You may recall, nine weeks ago the Russian-Belarusian potash cartel, a rocky twosome composed of Russia’s Uralkali and Belarus’ Belaruskali, parted company when the Russians simply called their marriage off.
That was very bad news to Belarus. Together, the colluding neighbors mine and market about 40 percent of the potash used around the world. Their two biggest clients are the world’s two biggest potash buyers: China and India.

Asian marketplace

Uralkali said it pulled out of the cartel because it believed it would sell more potash to the fast-growing, increasingly wealthy Asian twins at prices that delivered more through-put and greater profit than the cartel could.
Understandably, Belarus reacted badly and for good reason.

First, it was losing half of the big, two-fisted hand that disciplined a huge chunk of global potash production and, second, it was now in competition with its bigger, tougher former partner.

Falling prices

That could mean just one thing to Belarus, where potash sales deliver an estimated 10 percent of its overall tax revenue: potash prices were about to fall and that fall would clip the nation hard.

How hard?

Really hard because potash isn’t just another commodity like wheat or iron ore.
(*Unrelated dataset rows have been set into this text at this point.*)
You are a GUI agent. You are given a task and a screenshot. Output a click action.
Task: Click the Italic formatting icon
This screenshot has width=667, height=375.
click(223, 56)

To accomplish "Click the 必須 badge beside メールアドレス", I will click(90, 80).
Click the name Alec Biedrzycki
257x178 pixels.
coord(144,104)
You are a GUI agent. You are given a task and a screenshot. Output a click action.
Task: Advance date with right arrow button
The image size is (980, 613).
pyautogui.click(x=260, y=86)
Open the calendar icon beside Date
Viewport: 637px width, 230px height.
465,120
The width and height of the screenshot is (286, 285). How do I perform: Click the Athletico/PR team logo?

More than 70 percent of its production and, in turn, almost all of its prices and sales, is tightly controlled by two global cartels—the Russian-Belarusian venture (which goes by its initials, BPC) and Canpotex, a North American powerhouse composed of Mosaic, Agrium and Potash Corp. of Saskatchewan.
As such, when any one of the five giants makes an unscripted move, the other four want to know why because billions of dollars rest on the explanation. And that conversation isn’t one for chickens, cowards or clowns—especially in the Land of Oligarchs, Russia.

Arrest made

In late August, Uralkali’s CEO, Vladislav Baumgertner, traveled to Minsk to soothe the ruffled feathers of the big ducks at both Belaruskali and the Belarus government. The talks must have gone badly because when Baumgertner returned to the airport to fly back Russia he was arrested, then jailed.
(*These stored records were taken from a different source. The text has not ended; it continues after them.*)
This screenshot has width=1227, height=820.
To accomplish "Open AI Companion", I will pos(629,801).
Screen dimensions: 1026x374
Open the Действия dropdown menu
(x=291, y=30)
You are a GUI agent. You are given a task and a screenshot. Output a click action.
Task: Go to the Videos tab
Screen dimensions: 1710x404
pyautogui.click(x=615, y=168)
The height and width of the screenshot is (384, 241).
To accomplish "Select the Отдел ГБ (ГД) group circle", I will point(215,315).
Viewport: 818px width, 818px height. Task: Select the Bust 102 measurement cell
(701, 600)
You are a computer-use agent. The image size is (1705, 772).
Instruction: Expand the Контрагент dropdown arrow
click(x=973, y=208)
And, for a month, that’s just where he stayed in what was described by one news service as, embarrassingly, “the Belarusian KGB pre-trial detention centre.”
Hey, the $22 billion-per-year global potash game ain’t for sissies.
Russia retaliated by cutting off pork exports to Belarus. Belarus got the message and released Baumgertner to “house arrest.”

Business sale

Meanwhile, on Sept. 24, Russia upped the ante—and, in all likelihood, the future of the global cartel—when it was announced that Uralkali had sold a 12.5 percent stake of its business to China Investment Corp., a Chinese sovereign-wealth fund, for an estimated $2.03 billion.
The news, if accurate, brings China, a 10-million-ton-per-year customer, into Uralkali just about the time Belarus and Russia were thought ready to kiss and make up. And they still might.

Nothing is normal

Then again, nothing is normal in potash these days. After all, who would have ever thought two old commies would fight like dogs to break up a global cartel only to sell a chunk of it to another commie.
Gee, capitalism is complicated.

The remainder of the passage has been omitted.